NASA’s Artemis program is set to provide the basis for a permanent base in the southern lunar pole and pioneering technologies to move to Mars, though its future is unclear. Regardless of this, the energy needs of any crew mission in strange environments such as the moon, where the night lasts two weeks and the temperature fluctuates brutally, requires sustainable power.
“Lunar gravity and brutal thermal fluctuations,” says Lal. “The temperature of the day is about 100 degrees Celsius. The night is close to the absolute zero. All electronics must be hard to radiate. Although I will be honest, the biggest danger is not the mainstream of that movement and the purpose of the mission.”
Arrive in China, which is also planning a moon base in South Antarctica. The area is full of water resources and ice that makes it an attractive place for potential exploration and presence, and China is negotiating with Russia to cooperate in building a reactor in 2035. These developments have Galvanized officials in NASA, the Ministry of Defense and the Ministry of Energy to enter the competition.

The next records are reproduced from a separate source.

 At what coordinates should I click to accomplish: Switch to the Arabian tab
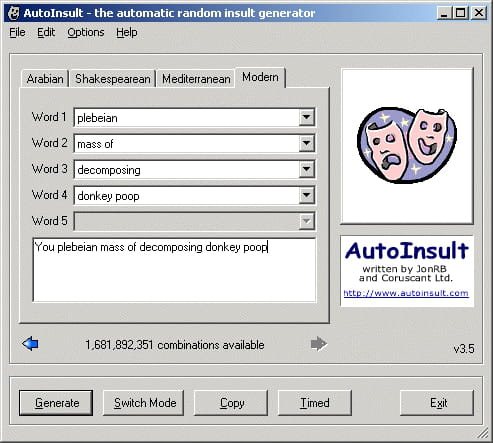point(45,79)
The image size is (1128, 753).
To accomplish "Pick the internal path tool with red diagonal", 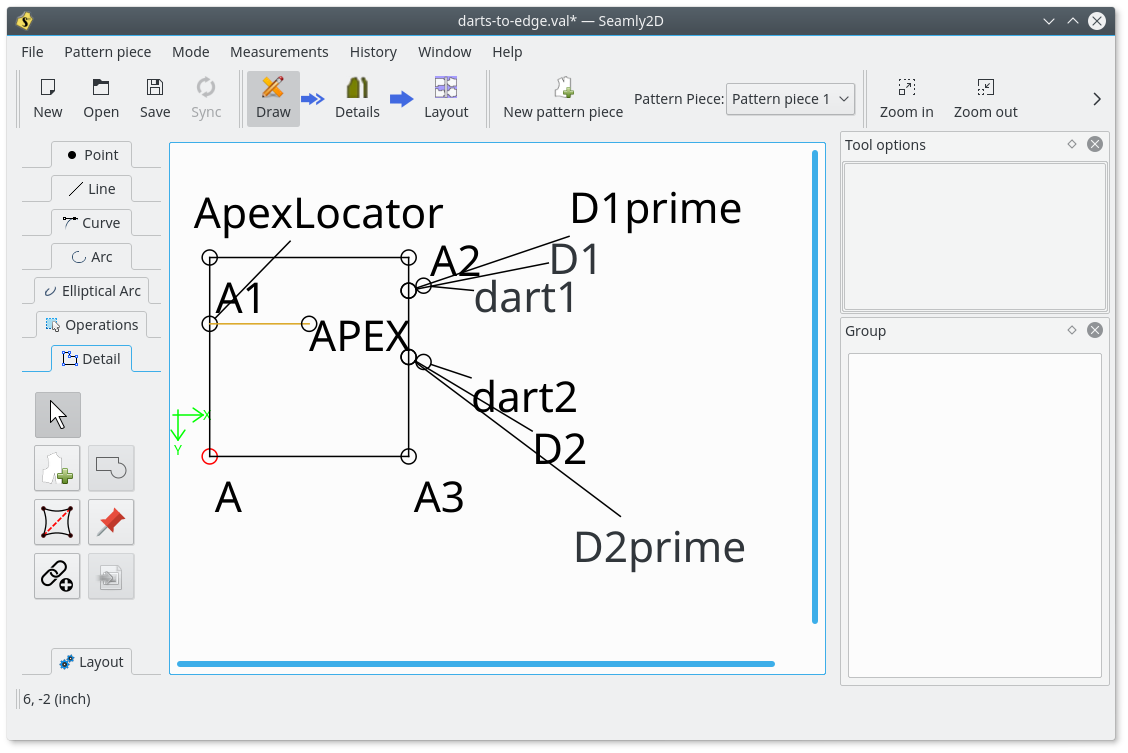I will (58, 522).
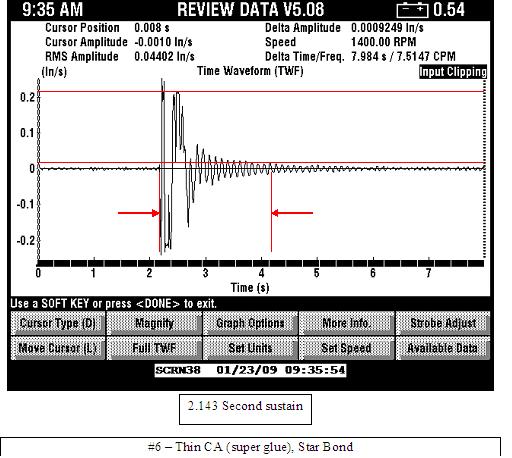Click the right red arrow marker
Image resolution: width=512 pixels, height=458 pixels.
292,213
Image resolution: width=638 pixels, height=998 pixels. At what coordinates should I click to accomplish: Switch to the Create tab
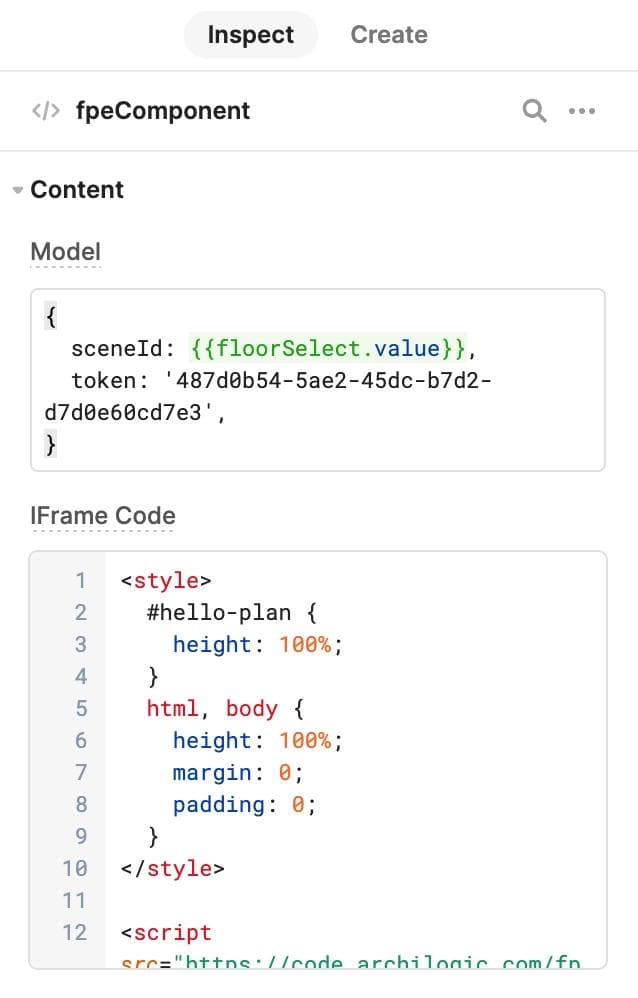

“This can be done, because we are doing very well here in the United States to have a strong enemy and have no more than 40 years,” said Mohammed El Genk, a professor of nuclear engineering and nuclear engineering at the University of New Mexico. “But a lot of things have to be done to happen.”
How do they work all?
The Dofi directive contained little details about the design or scale of the reactor, and guess what concepts may appear in the coming months.
“To further promote US competition and the lunar leadership under the Artemis campaign, NASA is rapidly advancing the development of fission level,” said Bethani Stevens, a press secretary at NASA’s headquarters. “This important technology supports lunar exploration, provides high -energy energy production on Mars, and enhances our national security in space, including efforts to promote development, NASA sets a new program program management, as well as issuing a proposal for the industry within 60 days,” he said.
The directive repeats the findings of a recent report on space nuclear energy, collaborated by Roger Myers by LAL and aerospace engineer, which includes the “GO BIG or Go Home” option to build a 100 kW reactor in the month to 2030.
This 100 -kW design is “almost equivalent to sending an African adult couple to the moon with a folding umbrella the size of a basketball ground, except for elephants, and not an umbrella for shade, this is to pour heat into space.”